= T. P. Riley Comprehensive School =

T. P. Riley Community School was originally a Technical High School located in Bloxwich, West Midlands, England.
An 11-plus pass was required to get a place there until sometime in 1964 when the school became a Comprehensive.

Built in 1958 to serve the expanding town of Bloxwich, it was situated on Lichfield Road, replacing Elmore Green High School in the town centre, the buildings of which survived for several years as an annex. From 1973 until around 1990 the old Elmore Green buildings became incorporated as an annex to the comprehensive school.

Famous pupils at T. P. Riley include Noddy Holder, who became the lead singer of Slade and Garry Newman, developer of the game Garry's Mod and owner of Facepunch Studios.

Before any of these was a 'beat group' who all attended the school who were on the ATV programme 'Up and Doing' in June 1963. This was the pilot programme for 'For Teenagers Only ' and the 4 lads were one of the first groups in the Midlands to have been on the TV. They were; Anthony Hawkins, Dennis Shaw, Keith Nolan and Eric Thacker.
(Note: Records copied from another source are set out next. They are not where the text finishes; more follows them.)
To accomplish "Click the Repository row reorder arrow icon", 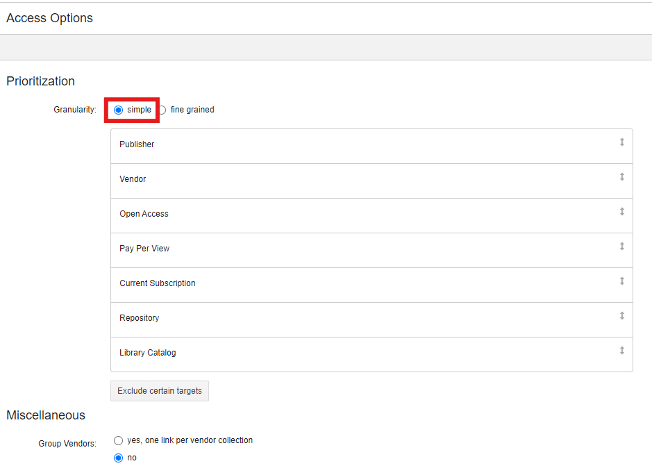I will (x=621, y=316).
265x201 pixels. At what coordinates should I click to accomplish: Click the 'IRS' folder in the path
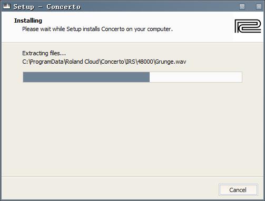pos(131,62)
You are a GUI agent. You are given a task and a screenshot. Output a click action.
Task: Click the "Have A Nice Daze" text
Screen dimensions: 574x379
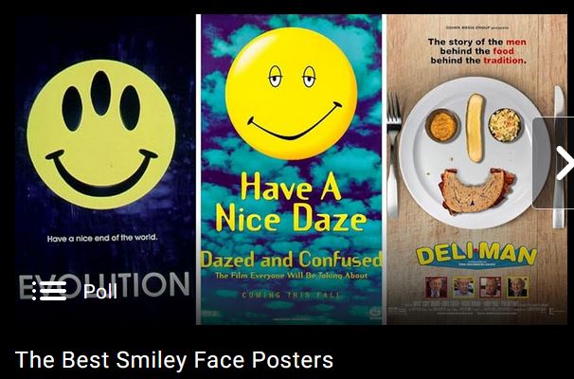click(x=290, y=203)
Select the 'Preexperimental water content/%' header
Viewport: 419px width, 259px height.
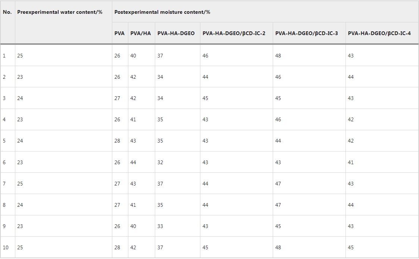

The school received news coverage in October 1988 when one of the school's history teachers, Bernard Butt (aged 44), was killed on a cruise ship, the MV Jupiter (1961), after it sank following a collision with a freighter near Piraeus in Greece during a school trip journey. The teacher was reportedly attempting to save students during the sinking. One student from a nearby school in Streetly and two Greek seamen also died.

Demolition work at T.P Riley began towards the end of 2001 and lessons were taught in Portakabin buildings until the new school, known as Walsall Academy, was opened in September 2003.